Moro diz que jornalista também foi hackeado por “grupo criminoso”

Ministro compartilhou em seu Twitter a reportagem do Jornal O Globo sobre o caso. Os comentários dividiram-se entre apoiadores e aqueles que pedem sua renúncia

Foto: Reprodução

Sergio Moro, ministro da Justiça e Segurança Pública, compartilhou em sua conta no Twitter, na manhã desta terça-feira, 11, uma reportagem do Jornal O Globo, com o seguinte texto: “Além de juízes e procuradores, jornalistas também tiveram celulares hackeados pelo mesmo grupo criminoso”.

A matéria publicada no veículo afirma que o jornalista Gabriel Mascarenhas teve sua conta no aplicativo de troca de mensagens, Telegram, invadida por um hacker no dia 11 de maio. Entretanto, o texto não faz menção de vínculo da invasão do telefone do repórter com o vazamento das conversas de integrantes da Lava Jato.

De acordo com a reportagem divulgada pelo ministro, após a invasão, o hacker enviou mensagens intimidadoras ao procurador regional da República Danilo Pinheiro Dias enquanto se passava pelo jornalista.

“O criminoso dizia que precisava falar com Deltan Dallagnol, da Lava-Jato em Curitiba, pois tinha informações de que a operação estaria em risco. Afirmava que fora procurado por uma terceira pessoa, que teria invadido perfis de outros investigadores e lhe passado materiais sigilosos que comprometeriam a investigação”.
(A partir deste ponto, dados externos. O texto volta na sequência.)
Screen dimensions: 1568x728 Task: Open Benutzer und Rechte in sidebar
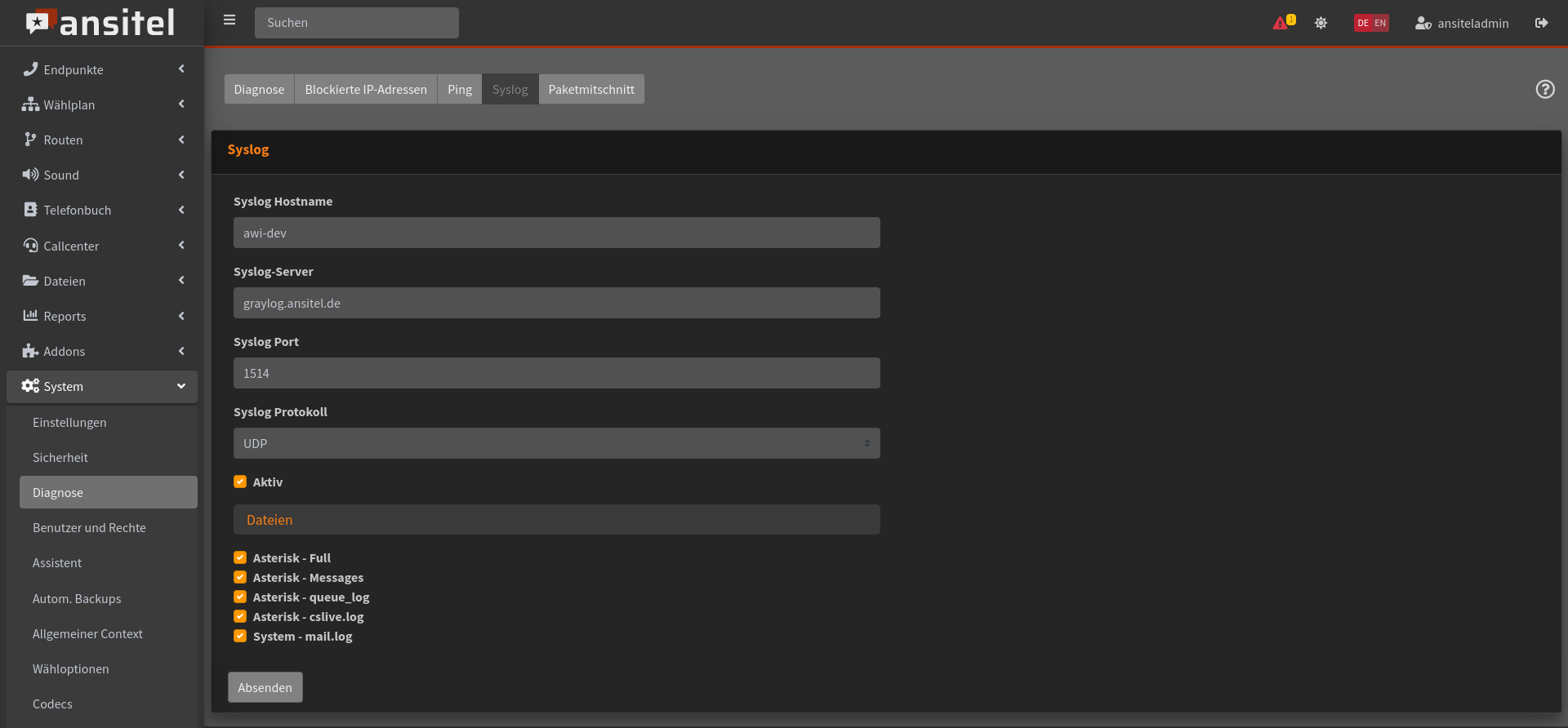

Ainda segundo a reportagem, o hacker teria mudado o discurso, dizendo que poderia acabar com a Lava Jato. Pinheiro Dias, então, entrou em contato com o jornalista, o qual esclareceu não ser o autor das mensagens. Os comentários na publicação do ministro dividiam-se entre apoiadores da Lava Jato e pedidos de renúncia por parte do ex-juiz.